The data
· · ·

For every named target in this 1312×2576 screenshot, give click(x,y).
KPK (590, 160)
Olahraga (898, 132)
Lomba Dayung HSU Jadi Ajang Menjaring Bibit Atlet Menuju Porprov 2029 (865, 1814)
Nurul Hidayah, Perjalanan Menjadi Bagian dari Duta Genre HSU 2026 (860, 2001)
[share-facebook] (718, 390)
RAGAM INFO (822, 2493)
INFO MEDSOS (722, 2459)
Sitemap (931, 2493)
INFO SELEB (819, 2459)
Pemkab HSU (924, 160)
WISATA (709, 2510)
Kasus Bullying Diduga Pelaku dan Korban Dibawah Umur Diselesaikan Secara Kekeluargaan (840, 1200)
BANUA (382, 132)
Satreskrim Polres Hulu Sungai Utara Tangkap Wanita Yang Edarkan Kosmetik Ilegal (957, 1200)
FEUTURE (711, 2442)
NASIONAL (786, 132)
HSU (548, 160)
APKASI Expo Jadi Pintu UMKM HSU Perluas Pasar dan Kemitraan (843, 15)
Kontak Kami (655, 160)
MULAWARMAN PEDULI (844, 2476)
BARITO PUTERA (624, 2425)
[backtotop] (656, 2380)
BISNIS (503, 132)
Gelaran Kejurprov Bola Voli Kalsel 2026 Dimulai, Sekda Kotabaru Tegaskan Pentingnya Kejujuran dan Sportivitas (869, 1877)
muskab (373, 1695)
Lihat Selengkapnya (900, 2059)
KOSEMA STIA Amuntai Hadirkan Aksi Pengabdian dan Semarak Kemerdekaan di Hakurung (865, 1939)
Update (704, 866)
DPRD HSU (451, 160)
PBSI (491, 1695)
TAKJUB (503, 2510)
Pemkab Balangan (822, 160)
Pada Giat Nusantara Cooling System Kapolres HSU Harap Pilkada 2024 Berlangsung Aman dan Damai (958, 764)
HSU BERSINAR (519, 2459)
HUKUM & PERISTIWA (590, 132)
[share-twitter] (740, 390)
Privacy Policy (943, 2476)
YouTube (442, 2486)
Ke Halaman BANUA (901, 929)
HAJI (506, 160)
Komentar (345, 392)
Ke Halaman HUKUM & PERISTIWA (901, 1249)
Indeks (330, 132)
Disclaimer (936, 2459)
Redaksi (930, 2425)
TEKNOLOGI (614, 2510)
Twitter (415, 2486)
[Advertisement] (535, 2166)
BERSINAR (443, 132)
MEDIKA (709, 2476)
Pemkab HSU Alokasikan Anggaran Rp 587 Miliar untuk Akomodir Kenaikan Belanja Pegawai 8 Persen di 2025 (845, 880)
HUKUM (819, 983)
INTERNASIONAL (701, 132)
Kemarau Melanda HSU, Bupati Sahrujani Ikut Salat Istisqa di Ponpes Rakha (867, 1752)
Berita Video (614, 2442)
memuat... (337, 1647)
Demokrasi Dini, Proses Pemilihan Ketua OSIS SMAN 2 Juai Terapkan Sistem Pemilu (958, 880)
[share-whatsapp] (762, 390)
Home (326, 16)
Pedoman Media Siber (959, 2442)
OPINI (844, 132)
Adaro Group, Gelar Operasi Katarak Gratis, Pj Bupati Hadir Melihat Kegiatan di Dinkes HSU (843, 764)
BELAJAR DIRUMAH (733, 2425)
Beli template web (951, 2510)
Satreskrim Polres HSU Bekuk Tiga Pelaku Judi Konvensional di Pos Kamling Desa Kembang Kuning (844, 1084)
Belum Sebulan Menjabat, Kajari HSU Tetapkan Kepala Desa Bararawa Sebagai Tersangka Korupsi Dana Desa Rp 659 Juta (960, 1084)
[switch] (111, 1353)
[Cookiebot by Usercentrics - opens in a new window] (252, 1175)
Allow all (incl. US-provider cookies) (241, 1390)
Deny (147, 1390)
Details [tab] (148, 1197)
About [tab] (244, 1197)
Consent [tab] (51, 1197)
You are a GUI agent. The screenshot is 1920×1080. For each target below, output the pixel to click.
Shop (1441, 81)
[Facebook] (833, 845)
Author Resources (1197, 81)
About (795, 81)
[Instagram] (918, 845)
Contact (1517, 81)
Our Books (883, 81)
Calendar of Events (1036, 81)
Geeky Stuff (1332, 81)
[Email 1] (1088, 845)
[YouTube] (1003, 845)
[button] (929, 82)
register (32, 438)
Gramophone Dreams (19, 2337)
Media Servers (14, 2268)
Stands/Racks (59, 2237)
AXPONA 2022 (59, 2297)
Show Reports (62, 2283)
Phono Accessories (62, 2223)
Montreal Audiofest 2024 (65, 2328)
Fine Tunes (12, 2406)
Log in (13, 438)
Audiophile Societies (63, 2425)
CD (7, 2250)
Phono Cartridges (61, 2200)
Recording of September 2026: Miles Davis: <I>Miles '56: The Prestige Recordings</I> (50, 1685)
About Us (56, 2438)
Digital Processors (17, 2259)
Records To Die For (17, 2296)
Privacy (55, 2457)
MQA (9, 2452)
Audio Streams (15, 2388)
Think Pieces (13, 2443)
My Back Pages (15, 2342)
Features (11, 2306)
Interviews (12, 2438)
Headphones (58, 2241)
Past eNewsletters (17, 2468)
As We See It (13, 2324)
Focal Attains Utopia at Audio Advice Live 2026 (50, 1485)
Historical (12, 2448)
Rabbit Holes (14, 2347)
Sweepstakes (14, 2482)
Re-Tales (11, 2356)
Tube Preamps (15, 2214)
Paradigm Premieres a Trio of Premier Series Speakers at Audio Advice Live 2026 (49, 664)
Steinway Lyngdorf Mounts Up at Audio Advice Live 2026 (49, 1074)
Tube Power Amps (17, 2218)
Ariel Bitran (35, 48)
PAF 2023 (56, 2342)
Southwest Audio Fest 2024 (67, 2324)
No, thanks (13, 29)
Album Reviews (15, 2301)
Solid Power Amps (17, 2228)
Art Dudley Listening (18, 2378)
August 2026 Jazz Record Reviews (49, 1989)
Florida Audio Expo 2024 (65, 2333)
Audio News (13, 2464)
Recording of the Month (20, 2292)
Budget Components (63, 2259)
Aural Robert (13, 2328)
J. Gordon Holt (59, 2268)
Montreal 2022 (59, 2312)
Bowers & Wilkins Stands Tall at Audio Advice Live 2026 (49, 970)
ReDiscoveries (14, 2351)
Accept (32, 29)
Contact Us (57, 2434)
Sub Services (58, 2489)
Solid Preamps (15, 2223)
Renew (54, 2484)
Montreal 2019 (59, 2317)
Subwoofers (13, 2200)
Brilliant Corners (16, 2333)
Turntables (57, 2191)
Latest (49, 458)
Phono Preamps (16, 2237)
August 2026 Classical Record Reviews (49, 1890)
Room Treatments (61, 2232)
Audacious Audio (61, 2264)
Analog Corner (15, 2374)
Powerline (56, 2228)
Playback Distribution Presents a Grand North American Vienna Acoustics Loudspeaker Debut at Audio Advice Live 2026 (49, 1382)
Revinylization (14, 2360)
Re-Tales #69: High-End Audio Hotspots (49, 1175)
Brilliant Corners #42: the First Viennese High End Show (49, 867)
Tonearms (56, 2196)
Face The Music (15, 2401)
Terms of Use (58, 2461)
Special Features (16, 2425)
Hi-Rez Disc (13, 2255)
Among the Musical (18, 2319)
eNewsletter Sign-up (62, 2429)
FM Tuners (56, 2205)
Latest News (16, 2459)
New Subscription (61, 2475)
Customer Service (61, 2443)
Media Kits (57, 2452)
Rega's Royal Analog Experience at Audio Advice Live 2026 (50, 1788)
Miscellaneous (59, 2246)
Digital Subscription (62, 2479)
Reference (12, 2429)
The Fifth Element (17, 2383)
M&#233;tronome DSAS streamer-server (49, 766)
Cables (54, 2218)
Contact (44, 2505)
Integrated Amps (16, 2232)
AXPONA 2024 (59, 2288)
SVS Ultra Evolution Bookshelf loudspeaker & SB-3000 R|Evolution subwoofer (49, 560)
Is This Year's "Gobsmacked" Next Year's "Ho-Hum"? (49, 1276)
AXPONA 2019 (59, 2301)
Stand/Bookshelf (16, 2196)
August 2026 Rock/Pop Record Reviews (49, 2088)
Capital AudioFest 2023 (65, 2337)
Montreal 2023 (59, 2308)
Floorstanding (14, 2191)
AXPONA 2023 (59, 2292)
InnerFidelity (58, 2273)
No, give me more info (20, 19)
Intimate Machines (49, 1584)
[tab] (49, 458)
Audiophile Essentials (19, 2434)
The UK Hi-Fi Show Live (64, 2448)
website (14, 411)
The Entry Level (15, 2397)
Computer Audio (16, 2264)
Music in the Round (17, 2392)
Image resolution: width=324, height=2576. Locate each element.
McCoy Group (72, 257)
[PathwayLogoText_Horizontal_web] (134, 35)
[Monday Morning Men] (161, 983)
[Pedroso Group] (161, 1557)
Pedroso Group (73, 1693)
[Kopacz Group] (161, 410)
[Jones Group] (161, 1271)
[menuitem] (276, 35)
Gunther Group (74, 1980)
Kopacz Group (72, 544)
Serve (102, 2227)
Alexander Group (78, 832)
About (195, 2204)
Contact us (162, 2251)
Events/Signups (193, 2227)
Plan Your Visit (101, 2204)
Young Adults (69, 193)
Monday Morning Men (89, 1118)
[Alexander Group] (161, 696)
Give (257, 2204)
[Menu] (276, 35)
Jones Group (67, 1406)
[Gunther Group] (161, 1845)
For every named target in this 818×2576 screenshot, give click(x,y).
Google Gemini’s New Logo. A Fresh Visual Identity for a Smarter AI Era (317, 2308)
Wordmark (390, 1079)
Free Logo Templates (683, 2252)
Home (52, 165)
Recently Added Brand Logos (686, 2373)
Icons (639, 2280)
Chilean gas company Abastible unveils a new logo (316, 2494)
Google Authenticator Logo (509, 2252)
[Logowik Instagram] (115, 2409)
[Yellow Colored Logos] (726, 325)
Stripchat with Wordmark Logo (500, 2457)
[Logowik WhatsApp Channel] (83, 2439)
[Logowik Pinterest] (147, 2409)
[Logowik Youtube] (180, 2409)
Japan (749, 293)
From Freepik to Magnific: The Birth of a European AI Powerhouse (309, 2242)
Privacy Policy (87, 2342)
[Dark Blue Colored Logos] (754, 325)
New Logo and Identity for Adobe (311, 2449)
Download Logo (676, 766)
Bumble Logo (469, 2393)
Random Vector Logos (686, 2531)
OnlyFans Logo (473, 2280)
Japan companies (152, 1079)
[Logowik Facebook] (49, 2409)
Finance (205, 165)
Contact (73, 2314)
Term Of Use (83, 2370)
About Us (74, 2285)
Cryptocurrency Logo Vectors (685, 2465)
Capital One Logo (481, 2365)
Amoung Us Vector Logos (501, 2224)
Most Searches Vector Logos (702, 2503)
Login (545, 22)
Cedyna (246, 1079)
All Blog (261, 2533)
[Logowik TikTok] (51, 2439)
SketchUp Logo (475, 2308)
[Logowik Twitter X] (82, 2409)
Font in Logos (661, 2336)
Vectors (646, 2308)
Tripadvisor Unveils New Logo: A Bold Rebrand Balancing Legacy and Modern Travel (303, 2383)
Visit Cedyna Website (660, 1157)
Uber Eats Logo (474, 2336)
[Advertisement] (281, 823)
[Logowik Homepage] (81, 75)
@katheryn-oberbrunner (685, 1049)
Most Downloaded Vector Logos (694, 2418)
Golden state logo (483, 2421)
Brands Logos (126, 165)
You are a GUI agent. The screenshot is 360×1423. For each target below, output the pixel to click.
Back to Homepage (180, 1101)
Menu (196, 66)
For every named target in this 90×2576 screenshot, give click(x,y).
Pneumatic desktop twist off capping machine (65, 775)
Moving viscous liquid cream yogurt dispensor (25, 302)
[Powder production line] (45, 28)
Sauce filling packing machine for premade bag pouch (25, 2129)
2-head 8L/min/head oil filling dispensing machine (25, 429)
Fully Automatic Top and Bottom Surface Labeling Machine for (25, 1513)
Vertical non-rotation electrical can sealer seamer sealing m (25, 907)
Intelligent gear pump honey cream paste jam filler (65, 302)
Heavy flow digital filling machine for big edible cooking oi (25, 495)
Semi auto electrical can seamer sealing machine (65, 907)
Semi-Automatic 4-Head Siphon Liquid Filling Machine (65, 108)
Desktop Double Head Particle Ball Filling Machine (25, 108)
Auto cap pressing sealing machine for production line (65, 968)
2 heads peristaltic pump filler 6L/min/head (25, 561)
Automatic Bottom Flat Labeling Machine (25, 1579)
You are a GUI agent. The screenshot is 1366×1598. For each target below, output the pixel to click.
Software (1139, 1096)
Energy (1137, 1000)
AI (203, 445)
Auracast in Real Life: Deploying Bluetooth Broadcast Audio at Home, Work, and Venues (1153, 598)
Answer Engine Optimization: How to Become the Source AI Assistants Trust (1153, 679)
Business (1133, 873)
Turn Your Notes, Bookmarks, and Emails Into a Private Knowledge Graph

· · ·

Task brief
Restate word for word only the lines above from the line containing "Fine Tunes (12, 2406)" to the line containing "Media Kits (57, 2452)", both of them included.

Solution for this task
Fine Tunes (12, 2406)
Log in (13, 438)
Audiophile Societies (63, 2425)
CD (7, 2250)
Phono Cartridges (61, 2200)
Recording of September 2026: Miles Davis: <I>Miles '56: The Prestige Recordings</I> (50, 1685)
About Us (56, 2438)
Digital Processors (17, 2259)
Records To Die For (17, 2296)
Privacy (55, 2457)
MQA (9, 2452)
Audio Streams (15, 2388)
Think Pieces (13, 2443)
My Back Pages (15, 2342)
Features (11, 2306)
Interviews (12, 2438)
Headphones (58, 2241)
Past eNewsletters (17, 2468)
As We See It (13, 2324)
Focal Attains Utopia at Audio Advice Live 2026 (50, 1485)
Historical (12, 2448)
Rabbit Holes (14, 2347)
Sweepstakes (14, 2482)
Re-Tales (11, 2356)
Tube Preamps (15, 2214)
Paradigm Premieres a Trio of Premier Series Speakers at Audio Advice Live 2026 (49, 664)
Steinway Lyngdorf Mounts Up at Audio Advice Live 2026 (49, 1074)
Tube Power Amps (17, 2218)
Ariel Bitran (35, 48)
PAF 2023 (56, 2342)
Southwest Audio Fest 2024 (67, 2324)
No, thanks (13, 29)
Album Reviews (15, 2301)
Solid Power Amps (17, 2228)
Art Dudley Listening (18, 2378)
August 2026 Jazz Record Reviews (49, 1989)
Florida Audio Expo 2024 (65, 2333)
Audio News (13, 2464)
Recording of the Month (20, 2292)
Budget Components (63, 2259)
Aural Robert (13, 2328)
J. Gordon Holt (59, 2268)
Montreal 2022 (59, 2312)
Bowers & Wilkins Stands Tall at Audio Advice Live 2026 (49, 970)
ReDiscoveries (14, 2351)
Accept (32, 29)
Contact Us (57, 2434)
Sub Services (58, 2489)
Solid Preamps (15, 2223)
Renew (54, 2484)
Montreal 2019 (59, 2317)
Subwoofers (13, 2200)
Brilliant Corners (16, 2333)
Turntables (57, 2191)
Latest (49, 458)
Phono Preamps (16, 2237)
August 2026 Classical Record Reviews (49, 1890)
Room Treatments (61, 2232)
Audacious Audio (61, 2264)
Analog Corner (15, 2374)
Powerline (56, 2228)
Playback Distribution Presents a Grand North American Vienna Acoustics Loudspeaker Debut at Audio Advice Live 2026 (49, 1382)
Revinylization (14, 2360)
Re-Tales #69: High-End Audio Hotspots (49, 1175)
Brilliant Corners #42: the First Viennese High End Show (49, 867)
Tonearms (56, 2196)
Face The Music (15, 2401)
Terms of Use (58, 2461)
Special Features (16, 2425)
Hi-Rez Disc (13, 2255)
Among the Musical (18, 2319)
eNewsletter Sign-up (62, 2429)
FM Tuners (56, 2205)
Latest News (16, 2459)
New Subscription (61, 2475)
Customer Service (61, 2443)
Media Kits (57, 2452)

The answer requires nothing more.